Kantarci and colleagues found that patients with an A+ biomarker tended to be older with a higher frequency of APOE ε4 carriers and lower MMSE scores than the A- group. Patients with a D+ biomarker were less likely to have fluctuations than the D- group (P = .026), which remained significant after age adjustment, and were more likely to have RBD than those in the D- group (P = .048), which did not remain significant. The D+ subgroup also had higher Unified Parkinson Disease Rating Scale (UPDRS) 3 scores (P = .019).
The authors also found that lower putamen DaTQUANT z-scores (P <.001) and lower Pittsburgh compound B standard uptake value ratios (PiB SUVRs; P = .037) were independently associated with higher Unified Parkinson’s Disease Rating Scale (UPDRS) Part III scores.
They also analyzed associations between biomarkers and number of core features and found that 57.1% of patients with 1 core feature, 75% of patients with 2 core features, and 54.5% of patients with 3 or 4 core features were in the D+ group. The rate of A+ was 57.1% in patients with 1 core feature, 25% in patients with 2, and 36.4% in patients with 3 or 4 core features. No difference was observed in the global cortical PiB SUVRs or putamen DaTQUANT z-scores among the MCI-LB patients and the number of core DLB features.
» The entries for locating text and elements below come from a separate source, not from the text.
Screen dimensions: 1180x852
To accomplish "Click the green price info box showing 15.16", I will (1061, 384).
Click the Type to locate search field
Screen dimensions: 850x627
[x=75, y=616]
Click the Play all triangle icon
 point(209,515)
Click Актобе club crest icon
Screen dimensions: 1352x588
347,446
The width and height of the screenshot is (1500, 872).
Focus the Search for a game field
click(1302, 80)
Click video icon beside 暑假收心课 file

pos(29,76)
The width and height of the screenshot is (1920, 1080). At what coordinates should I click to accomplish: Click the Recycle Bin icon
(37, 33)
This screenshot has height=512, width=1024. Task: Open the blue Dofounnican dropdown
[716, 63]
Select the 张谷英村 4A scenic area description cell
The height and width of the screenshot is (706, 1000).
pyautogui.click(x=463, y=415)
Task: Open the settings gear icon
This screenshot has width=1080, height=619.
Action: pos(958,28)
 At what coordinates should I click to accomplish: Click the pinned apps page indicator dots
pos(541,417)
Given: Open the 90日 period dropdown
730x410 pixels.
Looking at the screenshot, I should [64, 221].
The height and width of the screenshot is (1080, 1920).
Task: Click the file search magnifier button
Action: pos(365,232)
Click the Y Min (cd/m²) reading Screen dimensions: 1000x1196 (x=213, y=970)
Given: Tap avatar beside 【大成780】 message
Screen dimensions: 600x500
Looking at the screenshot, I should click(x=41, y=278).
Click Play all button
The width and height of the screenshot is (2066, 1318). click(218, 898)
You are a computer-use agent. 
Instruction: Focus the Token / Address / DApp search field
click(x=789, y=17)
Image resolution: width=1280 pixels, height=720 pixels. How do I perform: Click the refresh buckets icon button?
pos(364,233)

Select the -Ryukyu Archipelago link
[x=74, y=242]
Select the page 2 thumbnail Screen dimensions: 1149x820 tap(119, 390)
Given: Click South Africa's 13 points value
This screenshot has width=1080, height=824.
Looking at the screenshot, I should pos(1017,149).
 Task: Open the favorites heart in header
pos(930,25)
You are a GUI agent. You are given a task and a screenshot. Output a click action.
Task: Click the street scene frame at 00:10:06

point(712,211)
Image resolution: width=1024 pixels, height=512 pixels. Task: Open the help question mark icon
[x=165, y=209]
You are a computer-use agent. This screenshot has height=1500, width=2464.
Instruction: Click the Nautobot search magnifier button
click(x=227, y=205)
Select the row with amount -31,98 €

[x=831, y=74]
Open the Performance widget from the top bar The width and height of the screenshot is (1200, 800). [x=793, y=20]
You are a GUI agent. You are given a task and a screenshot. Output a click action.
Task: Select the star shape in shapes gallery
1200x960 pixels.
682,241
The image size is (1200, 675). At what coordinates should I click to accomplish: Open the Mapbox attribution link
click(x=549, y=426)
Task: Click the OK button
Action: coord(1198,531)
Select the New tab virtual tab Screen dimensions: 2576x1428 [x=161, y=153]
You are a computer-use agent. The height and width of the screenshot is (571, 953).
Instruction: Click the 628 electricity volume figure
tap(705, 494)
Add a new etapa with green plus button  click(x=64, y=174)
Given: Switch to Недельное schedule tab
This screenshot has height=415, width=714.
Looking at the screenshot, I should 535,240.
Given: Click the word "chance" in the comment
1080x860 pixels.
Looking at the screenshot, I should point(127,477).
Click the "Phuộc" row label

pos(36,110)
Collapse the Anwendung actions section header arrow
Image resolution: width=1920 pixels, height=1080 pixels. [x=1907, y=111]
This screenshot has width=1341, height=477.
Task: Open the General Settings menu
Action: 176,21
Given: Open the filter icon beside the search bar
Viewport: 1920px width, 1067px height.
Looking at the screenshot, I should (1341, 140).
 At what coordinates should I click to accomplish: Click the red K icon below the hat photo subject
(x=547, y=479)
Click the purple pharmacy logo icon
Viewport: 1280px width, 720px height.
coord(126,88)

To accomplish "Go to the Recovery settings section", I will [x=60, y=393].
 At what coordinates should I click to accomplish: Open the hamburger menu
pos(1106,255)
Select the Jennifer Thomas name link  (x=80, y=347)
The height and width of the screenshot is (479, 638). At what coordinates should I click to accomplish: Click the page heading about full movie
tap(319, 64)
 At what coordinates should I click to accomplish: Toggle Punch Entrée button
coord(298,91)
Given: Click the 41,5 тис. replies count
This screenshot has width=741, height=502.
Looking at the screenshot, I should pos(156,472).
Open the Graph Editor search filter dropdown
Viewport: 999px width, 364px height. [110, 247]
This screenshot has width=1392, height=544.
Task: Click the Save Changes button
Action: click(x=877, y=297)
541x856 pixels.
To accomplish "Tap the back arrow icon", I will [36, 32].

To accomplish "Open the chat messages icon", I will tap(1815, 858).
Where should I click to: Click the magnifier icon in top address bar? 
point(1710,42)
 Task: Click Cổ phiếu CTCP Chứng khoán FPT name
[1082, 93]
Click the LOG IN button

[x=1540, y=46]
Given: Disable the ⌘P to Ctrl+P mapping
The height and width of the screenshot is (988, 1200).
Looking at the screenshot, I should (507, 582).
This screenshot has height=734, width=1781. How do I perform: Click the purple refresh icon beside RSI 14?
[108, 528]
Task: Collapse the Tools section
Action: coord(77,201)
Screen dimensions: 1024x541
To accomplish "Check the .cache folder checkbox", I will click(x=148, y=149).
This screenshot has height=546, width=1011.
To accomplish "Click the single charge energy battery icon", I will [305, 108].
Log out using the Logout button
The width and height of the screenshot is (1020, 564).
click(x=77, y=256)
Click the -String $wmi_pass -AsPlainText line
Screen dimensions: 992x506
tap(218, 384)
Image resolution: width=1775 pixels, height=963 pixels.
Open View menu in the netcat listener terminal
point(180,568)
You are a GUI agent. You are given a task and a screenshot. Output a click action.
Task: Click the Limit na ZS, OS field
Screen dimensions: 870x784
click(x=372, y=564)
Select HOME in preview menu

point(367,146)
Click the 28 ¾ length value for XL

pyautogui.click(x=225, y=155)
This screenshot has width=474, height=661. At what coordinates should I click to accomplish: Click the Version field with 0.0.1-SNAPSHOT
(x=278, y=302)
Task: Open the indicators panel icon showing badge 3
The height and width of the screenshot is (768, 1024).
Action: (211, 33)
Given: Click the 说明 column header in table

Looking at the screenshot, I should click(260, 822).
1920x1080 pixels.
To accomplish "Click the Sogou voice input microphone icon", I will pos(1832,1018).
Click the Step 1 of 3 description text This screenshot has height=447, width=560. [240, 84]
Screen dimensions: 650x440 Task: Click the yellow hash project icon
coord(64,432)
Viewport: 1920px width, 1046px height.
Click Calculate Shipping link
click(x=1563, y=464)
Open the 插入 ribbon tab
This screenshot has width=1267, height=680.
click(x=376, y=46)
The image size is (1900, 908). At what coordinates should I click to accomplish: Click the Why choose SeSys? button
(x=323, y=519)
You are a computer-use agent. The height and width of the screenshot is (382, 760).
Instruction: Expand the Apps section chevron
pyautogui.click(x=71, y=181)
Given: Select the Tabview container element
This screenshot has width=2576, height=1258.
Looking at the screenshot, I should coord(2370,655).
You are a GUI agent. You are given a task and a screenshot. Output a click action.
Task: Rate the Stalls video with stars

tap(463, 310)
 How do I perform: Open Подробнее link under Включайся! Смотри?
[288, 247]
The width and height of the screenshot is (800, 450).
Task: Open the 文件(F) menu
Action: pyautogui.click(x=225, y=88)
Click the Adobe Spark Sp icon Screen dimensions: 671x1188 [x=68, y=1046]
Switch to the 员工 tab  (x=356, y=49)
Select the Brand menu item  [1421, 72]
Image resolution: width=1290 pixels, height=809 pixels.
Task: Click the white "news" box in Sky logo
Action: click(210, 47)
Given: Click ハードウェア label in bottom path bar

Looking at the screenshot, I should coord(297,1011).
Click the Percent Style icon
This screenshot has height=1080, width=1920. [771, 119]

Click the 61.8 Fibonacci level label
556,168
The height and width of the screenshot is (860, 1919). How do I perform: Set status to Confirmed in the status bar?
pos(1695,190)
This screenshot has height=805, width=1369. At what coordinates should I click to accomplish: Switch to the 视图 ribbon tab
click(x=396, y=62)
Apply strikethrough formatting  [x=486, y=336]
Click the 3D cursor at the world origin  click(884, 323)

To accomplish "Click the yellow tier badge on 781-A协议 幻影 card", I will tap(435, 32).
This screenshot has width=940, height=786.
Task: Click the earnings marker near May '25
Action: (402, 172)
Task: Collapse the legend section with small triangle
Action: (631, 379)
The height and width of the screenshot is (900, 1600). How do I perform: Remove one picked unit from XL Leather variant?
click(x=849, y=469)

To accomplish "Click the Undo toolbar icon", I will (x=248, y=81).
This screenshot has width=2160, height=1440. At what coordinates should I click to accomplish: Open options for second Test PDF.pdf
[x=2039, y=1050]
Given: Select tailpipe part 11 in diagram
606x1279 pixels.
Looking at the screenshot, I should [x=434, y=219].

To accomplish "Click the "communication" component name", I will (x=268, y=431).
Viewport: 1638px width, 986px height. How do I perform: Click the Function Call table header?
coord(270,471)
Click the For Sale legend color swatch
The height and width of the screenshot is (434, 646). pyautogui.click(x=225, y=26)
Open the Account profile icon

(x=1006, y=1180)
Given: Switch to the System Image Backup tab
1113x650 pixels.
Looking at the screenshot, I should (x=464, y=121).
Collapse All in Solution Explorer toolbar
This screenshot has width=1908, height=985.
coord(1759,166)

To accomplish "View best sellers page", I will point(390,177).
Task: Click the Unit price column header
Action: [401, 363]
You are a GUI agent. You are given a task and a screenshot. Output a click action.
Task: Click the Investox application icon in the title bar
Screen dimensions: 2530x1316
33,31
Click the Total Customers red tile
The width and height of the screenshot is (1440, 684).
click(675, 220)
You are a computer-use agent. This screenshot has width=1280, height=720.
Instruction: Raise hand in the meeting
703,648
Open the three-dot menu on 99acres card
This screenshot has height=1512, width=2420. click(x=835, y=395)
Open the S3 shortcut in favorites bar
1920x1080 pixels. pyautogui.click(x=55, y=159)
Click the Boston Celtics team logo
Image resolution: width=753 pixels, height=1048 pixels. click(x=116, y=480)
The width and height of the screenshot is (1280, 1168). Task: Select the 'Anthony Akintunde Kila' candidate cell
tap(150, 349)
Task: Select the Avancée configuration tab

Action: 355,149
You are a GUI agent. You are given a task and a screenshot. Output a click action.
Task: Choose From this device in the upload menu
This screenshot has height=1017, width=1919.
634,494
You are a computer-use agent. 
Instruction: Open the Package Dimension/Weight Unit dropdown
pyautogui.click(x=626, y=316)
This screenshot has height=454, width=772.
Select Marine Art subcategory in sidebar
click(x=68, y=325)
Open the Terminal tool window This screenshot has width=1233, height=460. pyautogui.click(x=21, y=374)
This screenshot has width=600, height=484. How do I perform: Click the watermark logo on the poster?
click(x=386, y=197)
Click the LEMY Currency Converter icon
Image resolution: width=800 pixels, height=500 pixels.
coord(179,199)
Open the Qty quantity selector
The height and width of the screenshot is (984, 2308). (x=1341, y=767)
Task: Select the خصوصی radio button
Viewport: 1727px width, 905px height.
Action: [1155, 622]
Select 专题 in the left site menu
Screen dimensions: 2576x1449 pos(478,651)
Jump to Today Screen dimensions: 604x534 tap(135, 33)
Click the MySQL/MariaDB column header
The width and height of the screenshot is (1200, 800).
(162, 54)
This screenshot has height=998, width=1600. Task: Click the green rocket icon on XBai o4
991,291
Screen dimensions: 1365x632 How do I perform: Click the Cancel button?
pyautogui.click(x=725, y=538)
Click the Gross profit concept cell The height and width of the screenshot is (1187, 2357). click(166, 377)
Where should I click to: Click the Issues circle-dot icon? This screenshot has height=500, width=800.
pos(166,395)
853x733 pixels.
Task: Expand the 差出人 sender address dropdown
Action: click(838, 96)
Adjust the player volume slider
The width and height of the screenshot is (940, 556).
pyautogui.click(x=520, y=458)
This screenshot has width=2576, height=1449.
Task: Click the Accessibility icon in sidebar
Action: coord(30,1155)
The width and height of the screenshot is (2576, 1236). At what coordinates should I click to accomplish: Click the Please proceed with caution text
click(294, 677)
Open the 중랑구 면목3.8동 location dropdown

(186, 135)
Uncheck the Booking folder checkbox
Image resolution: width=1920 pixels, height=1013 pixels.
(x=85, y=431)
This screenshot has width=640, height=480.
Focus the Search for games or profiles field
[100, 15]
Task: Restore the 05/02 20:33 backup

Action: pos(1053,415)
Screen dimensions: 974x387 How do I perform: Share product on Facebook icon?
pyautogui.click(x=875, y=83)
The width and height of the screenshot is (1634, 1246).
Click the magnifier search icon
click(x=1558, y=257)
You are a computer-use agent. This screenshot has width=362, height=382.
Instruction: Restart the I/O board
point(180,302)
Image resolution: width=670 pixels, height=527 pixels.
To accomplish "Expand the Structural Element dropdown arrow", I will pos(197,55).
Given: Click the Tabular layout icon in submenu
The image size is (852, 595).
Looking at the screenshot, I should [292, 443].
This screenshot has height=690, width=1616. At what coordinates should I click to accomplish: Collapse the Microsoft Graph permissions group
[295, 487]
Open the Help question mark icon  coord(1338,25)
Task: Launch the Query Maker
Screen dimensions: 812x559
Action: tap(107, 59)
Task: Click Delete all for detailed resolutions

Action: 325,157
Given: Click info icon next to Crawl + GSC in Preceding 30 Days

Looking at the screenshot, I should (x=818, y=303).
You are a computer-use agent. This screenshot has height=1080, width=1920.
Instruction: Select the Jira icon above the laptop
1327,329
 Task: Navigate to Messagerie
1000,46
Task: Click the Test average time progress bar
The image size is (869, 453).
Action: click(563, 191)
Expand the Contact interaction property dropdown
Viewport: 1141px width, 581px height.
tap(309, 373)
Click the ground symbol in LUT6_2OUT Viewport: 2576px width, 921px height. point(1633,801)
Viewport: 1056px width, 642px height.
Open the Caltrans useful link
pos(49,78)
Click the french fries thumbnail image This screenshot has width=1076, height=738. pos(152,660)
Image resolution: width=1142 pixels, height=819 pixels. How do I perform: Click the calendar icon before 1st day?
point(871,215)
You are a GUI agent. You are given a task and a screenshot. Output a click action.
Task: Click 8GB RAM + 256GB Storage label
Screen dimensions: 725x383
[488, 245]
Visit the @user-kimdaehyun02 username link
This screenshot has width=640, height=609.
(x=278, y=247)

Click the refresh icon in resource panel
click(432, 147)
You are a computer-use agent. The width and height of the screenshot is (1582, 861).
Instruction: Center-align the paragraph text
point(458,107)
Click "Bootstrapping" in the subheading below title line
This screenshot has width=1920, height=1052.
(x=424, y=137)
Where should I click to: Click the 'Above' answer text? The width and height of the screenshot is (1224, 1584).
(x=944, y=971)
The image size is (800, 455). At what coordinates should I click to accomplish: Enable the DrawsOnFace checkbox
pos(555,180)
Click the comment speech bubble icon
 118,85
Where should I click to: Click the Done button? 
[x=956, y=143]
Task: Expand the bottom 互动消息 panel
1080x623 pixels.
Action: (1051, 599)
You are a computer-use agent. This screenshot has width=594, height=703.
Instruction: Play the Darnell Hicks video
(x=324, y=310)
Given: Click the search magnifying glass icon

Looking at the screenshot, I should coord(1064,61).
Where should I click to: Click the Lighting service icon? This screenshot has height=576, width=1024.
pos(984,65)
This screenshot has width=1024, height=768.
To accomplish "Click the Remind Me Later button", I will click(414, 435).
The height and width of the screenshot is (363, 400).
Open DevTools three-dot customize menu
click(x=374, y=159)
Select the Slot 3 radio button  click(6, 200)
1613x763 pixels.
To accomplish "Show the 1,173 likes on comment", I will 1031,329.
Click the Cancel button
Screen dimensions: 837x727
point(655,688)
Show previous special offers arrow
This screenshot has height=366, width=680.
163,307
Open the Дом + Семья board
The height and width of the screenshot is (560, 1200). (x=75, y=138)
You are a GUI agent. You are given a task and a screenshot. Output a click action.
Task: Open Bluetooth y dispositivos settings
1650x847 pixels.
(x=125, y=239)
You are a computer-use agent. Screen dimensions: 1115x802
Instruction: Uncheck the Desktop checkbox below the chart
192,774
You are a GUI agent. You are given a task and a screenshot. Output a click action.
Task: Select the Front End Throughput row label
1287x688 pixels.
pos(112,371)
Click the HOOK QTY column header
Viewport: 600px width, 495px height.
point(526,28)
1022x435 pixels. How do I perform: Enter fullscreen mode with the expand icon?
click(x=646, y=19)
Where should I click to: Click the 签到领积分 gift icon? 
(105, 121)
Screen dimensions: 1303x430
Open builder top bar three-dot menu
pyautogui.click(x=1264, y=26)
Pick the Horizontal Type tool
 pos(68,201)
“Patients with MCI who have core clinical features of DLB have imaging biomarker abnormalities that are associated with clinical phenotypes. I-FP-CIT SPECT biomarker positivity was associated with the core clinical features of DLB, suggesting that I-FP-CIT SPECT biomarker is a strong predictor of DLB at the prodromal stage. Association of A+ with worse cognitive function suggests that targeting amyloid-β deposition during the prodromal stage of DLB in a subset of patients who are A+ may be a potential strategy for slowing the progression from prodromal DLB to overt DLB,” Kantarci and colleagues concluded.